### Extracted rows
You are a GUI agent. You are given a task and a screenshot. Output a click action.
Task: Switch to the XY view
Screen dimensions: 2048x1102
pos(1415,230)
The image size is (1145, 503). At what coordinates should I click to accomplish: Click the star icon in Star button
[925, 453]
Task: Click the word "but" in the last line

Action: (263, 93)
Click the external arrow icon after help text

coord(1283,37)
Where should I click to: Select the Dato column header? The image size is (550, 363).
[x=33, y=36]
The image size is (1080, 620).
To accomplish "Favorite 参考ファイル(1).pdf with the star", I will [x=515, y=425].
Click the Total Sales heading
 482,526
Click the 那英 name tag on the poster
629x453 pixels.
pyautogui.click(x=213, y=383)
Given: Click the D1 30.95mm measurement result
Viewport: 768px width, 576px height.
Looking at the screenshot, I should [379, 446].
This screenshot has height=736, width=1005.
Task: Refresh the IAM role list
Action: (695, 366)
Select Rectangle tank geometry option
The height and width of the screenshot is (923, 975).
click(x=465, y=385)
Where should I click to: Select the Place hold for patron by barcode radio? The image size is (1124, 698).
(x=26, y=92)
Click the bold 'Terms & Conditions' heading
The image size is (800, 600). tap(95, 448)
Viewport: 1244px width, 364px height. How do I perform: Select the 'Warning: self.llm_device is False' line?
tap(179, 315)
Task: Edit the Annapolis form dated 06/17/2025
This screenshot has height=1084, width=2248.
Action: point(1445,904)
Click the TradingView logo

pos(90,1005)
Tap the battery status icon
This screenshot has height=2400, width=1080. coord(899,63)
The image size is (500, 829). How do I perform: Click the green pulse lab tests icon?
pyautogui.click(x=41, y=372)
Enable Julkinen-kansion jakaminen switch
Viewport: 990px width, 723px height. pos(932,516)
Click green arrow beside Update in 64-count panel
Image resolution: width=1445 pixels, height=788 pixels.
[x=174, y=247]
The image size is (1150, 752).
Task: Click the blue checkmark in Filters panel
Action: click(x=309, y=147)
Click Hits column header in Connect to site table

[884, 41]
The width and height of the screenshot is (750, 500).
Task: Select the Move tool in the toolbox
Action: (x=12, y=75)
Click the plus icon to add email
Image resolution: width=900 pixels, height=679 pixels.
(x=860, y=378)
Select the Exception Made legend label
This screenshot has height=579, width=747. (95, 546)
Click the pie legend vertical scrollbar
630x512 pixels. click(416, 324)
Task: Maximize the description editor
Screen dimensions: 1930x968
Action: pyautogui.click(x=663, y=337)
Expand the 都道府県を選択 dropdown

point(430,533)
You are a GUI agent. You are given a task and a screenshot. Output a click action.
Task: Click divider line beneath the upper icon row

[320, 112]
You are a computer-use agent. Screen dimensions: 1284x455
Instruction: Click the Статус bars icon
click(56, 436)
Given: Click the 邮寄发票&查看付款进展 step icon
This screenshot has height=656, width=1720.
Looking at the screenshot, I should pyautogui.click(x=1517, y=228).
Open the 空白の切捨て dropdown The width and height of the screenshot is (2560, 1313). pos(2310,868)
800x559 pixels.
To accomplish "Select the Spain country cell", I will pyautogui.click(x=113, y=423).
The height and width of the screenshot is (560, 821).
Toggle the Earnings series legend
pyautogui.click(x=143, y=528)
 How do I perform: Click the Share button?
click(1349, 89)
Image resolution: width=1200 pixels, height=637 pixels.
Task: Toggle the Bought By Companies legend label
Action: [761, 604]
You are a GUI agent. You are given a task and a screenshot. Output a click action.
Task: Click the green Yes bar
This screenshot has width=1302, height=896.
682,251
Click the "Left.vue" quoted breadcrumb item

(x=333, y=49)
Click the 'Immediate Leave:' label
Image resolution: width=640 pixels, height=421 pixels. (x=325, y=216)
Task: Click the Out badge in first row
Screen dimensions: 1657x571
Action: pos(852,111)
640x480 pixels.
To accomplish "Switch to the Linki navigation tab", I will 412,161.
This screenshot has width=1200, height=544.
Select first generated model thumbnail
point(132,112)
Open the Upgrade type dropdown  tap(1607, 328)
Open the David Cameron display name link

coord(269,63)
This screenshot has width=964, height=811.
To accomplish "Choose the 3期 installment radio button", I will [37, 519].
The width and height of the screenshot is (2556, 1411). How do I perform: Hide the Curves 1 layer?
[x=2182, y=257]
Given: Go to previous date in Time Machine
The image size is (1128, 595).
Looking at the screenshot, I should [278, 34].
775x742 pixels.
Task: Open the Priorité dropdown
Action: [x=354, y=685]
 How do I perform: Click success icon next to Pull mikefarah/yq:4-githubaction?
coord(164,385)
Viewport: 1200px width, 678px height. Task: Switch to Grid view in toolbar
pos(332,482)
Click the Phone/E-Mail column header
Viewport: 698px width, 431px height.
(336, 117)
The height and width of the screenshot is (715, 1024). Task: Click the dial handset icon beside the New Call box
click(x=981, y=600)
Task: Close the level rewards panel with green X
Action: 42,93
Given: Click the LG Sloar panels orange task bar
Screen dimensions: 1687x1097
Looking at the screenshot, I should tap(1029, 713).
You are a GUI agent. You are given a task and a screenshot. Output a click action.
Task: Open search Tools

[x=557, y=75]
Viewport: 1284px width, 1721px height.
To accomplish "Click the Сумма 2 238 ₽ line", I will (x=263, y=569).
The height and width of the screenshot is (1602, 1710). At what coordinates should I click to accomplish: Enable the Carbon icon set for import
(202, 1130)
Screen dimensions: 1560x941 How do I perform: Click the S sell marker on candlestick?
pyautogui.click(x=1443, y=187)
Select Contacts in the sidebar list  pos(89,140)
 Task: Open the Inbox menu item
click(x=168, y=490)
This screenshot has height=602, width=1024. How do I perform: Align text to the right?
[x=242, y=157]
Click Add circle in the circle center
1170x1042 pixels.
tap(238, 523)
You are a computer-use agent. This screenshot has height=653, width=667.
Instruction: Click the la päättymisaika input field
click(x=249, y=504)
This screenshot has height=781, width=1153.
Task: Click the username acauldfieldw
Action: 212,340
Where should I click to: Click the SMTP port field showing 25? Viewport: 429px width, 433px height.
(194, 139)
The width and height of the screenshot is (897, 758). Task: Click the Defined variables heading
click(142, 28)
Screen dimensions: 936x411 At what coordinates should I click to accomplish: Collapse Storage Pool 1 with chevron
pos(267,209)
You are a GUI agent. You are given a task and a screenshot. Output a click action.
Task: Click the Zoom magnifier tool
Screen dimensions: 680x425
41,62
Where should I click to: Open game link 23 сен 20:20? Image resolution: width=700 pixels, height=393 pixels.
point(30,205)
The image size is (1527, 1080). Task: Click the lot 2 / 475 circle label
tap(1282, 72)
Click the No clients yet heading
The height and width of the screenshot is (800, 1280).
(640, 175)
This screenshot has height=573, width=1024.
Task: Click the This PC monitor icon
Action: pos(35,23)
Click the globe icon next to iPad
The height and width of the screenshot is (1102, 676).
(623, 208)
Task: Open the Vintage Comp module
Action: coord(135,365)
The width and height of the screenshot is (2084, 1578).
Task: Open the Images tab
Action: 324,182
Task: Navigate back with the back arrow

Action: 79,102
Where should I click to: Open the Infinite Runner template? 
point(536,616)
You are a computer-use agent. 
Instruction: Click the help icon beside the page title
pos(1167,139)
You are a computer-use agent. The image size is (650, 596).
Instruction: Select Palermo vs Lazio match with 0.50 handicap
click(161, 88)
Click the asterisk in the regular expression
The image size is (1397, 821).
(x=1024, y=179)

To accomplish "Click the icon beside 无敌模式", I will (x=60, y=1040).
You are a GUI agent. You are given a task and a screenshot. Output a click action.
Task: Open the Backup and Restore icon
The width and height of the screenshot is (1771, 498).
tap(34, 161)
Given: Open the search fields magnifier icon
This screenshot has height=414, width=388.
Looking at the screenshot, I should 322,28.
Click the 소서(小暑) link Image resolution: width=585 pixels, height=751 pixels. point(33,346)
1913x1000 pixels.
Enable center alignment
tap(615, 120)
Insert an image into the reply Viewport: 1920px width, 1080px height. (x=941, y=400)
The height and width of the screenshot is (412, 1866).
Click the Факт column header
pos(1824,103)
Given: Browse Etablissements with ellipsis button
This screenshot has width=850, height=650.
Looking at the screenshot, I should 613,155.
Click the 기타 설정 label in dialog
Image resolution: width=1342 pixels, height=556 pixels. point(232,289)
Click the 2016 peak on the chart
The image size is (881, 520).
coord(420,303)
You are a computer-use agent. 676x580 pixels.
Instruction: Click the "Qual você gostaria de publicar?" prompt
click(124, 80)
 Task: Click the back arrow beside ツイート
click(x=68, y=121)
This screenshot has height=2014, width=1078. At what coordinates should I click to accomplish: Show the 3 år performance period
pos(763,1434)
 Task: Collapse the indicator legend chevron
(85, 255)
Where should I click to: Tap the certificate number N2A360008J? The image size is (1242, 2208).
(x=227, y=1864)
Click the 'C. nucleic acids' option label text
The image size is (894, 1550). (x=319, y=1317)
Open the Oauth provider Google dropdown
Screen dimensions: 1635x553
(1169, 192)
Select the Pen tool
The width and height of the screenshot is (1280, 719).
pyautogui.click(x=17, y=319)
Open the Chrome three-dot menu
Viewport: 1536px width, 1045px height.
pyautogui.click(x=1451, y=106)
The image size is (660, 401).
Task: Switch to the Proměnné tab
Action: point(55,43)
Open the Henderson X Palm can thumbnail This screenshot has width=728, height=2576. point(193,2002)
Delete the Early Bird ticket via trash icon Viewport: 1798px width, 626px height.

### What this task involves
Rewrite the rows in the stretch from the line containing "Viewport: 1284px width, 1721px height." through the line containing "Select Contacts in", putting "side panel" in place of "sidebar" and keeping everything else the same.

### Full response
Viewport: 1284px width, 1721px height.
To accomplish "Click the Сумма 2 238 ₽ line", I will (x=263, y=569).
The height and width of the screenshot is (1602, 1710). At what coordinates should I click to accomplish: Enable the Carbon icon set for import
(202, 1130)
Screen dimensions: 1560x941 How do I perform: Click the S sell marker on candlestick?
pyautogui.click(x=1443, y=187)
Select Contacts in the side panel list  pos(89,140)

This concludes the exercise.